::: SELECTED PASSAGE
Employers and recruiters make use of a number of automation technologies to screen job candidates. With advances in technology, and in particular developments in algorithms and AI, employers and recruiters now have access to sophisticated new job candidate screening tools which can help to automate recruitment in ways that were once only imaginable. Algorithms can now be used to filter candidates based on socio-economic data to assist in bolstering an employer's claims that recruitment is fair. AI now has the ability to analyse a job candidate's use of words or facial expressions with the result that robots, rather than humans, now increasingly determine the candidates that should, and should not, proceed in recruitment processes. Digital games can now be used to assess job candidates to determine their suitability for a job or employer. These are examples of the technologies that will be examined in this chapter.
::::::
::: STORED DATA
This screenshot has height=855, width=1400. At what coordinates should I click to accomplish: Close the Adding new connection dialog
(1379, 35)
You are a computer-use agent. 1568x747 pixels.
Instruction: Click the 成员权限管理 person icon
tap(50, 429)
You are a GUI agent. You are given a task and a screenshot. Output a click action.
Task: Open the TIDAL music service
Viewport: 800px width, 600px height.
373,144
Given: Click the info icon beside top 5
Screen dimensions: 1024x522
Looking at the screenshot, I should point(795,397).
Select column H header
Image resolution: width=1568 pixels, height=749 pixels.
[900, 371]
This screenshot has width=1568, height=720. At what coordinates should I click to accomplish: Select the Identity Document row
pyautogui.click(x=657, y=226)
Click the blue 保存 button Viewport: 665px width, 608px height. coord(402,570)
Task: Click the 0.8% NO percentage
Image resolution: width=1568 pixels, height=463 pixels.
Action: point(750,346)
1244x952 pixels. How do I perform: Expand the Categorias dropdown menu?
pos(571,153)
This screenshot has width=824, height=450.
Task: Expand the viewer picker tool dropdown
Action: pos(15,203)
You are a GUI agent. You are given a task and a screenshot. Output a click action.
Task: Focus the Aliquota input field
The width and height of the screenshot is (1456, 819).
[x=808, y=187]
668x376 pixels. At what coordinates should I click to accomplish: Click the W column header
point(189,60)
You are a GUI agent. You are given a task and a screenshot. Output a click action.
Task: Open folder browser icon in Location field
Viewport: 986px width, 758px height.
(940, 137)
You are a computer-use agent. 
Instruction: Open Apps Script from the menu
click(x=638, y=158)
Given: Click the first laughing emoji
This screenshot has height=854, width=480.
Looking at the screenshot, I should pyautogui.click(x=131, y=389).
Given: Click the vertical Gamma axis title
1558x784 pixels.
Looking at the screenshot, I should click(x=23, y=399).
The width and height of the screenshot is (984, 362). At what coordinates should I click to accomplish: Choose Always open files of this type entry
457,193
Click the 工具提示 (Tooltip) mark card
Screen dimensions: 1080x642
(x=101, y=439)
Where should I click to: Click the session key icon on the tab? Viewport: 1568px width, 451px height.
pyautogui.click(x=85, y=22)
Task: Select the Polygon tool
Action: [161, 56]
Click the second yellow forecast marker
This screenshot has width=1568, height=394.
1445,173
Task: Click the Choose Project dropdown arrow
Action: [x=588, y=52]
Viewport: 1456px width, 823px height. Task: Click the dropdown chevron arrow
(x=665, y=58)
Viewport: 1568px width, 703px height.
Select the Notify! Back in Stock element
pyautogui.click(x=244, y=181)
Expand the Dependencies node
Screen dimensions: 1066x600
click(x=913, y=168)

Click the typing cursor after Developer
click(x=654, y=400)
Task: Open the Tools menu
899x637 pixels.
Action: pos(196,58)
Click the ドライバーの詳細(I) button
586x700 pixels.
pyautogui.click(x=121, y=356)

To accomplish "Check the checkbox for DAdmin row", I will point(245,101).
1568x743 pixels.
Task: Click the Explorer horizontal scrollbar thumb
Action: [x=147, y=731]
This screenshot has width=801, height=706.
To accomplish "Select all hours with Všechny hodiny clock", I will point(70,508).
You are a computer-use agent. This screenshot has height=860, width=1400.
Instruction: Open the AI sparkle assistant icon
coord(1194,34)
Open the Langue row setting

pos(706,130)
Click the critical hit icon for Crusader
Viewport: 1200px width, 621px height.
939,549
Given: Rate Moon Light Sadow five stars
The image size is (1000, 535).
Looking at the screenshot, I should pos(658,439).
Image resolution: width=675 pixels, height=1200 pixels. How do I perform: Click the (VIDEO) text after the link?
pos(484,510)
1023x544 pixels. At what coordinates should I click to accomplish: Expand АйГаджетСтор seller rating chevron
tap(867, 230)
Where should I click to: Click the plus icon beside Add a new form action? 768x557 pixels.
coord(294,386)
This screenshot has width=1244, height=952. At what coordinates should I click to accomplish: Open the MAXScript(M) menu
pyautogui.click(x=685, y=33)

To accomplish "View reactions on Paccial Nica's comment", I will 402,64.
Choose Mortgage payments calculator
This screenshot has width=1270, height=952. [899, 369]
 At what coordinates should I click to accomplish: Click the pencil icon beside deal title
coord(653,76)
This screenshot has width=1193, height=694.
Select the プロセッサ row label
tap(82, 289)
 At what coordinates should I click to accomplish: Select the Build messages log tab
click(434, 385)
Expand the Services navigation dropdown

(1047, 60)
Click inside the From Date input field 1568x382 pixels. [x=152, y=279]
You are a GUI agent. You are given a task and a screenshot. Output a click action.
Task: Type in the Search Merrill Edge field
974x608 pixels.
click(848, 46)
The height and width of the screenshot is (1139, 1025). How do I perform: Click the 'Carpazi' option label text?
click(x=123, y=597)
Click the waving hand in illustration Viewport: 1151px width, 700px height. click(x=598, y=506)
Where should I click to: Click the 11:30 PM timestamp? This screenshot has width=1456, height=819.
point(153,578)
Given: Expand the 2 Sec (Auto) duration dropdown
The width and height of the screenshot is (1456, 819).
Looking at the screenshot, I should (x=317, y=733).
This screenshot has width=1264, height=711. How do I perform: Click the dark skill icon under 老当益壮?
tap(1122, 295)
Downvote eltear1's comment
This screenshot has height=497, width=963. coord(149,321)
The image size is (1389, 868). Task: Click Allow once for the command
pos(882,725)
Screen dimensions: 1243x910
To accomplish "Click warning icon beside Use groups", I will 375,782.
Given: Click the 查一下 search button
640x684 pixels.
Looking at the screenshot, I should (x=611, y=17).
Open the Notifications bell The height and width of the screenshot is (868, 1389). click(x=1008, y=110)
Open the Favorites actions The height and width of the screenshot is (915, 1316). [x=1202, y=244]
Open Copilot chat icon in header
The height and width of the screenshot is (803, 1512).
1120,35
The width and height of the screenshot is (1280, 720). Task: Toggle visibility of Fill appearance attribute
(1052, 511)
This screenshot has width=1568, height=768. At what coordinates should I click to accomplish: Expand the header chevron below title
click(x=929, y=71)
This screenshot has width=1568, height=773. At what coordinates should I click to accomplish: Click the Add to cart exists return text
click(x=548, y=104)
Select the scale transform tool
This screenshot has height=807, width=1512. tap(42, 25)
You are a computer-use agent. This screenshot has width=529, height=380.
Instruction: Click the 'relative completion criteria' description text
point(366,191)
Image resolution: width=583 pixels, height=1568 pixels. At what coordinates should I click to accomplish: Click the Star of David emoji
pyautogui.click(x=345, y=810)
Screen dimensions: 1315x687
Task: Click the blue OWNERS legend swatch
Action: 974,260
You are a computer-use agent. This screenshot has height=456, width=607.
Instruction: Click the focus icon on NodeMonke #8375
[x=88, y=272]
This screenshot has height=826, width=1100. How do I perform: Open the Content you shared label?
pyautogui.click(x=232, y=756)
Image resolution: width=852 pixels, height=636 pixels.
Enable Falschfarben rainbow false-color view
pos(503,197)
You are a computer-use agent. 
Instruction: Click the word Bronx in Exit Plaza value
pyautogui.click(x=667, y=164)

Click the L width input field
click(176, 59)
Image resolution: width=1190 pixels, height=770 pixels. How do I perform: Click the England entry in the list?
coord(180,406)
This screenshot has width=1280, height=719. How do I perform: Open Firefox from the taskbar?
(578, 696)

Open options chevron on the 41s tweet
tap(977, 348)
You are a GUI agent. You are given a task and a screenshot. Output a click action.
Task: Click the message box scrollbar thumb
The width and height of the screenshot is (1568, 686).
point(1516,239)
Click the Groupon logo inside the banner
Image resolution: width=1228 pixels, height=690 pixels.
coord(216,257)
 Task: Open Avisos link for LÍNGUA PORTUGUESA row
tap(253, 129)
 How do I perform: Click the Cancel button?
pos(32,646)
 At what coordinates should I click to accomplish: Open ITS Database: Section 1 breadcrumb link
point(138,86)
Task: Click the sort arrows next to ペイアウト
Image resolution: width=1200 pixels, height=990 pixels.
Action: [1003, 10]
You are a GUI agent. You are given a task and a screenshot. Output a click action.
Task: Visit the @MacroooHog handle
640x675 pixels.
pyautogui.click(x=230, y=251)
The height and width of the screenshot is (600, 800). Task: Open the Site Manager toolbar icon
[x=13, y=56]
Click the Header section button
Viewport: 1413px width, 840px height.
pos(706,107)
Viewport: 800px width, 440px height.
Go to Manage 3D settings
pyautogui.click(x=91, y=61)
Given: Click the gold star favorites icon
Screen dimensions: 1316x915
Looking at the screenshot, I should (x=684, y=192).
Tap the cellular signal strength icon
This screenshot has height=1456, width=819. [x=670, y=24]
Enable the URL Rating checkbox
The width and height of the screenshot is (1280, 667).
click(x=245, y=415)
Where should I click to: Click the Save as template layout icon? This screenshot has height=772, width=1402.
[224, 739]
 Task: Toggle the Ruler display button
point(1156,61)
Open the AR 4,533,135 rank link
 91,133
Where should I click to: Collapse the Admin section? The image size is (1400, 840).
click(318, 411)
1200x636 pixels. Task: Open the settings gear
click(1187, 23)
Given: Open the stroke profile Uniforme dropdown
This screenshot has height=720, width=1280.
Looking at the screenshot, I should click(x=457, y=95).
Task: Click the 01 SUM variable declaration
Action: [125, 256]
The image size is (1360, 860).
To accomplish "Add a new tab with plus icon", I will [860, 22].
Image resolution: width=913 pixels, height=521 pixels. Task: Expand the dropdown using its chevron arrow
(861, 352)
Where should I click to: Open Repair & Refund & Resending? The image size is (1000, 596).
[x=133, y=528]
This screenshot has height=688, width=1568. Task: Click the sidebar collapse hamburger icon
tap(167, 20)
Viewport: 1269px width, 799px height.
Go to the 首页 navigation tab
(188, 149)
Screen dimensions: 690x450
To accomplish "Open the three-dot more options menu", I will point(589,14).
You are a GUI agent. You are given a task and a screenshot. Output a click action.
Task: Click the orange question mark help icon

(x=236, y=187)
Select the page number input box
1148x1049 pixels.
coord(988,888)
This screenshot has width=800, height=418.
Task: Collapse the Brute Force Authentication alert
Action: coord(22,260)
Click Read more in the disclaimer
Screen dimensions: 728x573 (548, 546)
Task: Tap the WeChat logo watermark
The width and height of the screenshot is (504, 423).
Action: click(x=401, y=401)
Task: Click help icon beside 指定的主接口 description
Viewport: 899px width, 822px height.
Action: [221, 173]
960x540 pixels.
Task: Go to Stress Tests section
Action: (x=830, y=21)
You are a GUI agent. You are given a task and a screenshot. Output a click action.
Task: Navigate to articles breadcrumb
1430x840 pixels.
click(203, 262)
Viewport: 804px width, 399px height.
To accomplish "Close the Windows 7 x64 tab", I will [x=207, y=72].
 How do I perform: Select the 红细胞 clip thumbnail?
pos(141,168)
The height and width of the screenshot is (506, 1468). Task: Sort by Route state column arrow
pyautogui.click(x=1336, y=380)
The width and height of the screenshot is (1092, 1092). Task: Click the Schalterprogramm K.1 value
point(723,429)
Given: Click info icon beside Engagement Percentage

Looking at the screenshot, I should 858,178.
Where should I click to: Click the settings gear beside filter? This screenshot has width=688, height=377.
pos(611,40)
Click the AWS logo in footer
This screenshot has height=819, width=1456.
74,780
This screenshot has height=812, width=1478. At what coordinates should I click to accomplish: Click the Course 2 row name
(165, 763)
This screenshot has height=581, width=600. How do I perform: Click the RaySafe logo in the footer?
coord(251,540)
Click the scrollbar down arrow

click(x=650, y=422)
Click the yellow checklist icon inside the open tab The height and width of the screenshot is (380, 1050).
::::::
* _REQUIRED WORK_
Resume the passage on automated screening of job candidates, continuing on from its final sentence.

* _OUTPUT_
Put simply, an algorithm follows a computerization procedure to transform inputted information into a desired output. For example, the Australian government's use of an Online Compliance Intervention Program (commonly known as ‘Robodebt’) automated the issuing of debt notices to welfare recipients who were, based on the use of an algorithm, deemed to have been overpaid. This algorithm averaged a person's earnings which were reported to the Australian Taxation Office over a series of fortnights, and then compared them with the welfare payments a person received, to calculate whether the person was overpaid welfare. However, the formula's use of fortnightly averages (as opposed to actual earnings) meant that the algorithm outputted exaggerated or incorrect debt figures.

AI refers to the ability of a computer or robot to perform or ‘execute cognitive tasks with minimal or no human interaction’. It refers to the way computers can simulate human learning and decision-making through the use of mathematics and logic, and it can also be interconnected with a process called machine learning whereby the computer learns from its experience without the need for direct instruction from humans. For example, a machine learning model developed by Amazon sought to automate recruitment decisions (that is, vet applicants) by observing patterns in resumes that were submitted over a 10-year period (most of which came from men), but, problematically, the system had learned to prefer male candidates.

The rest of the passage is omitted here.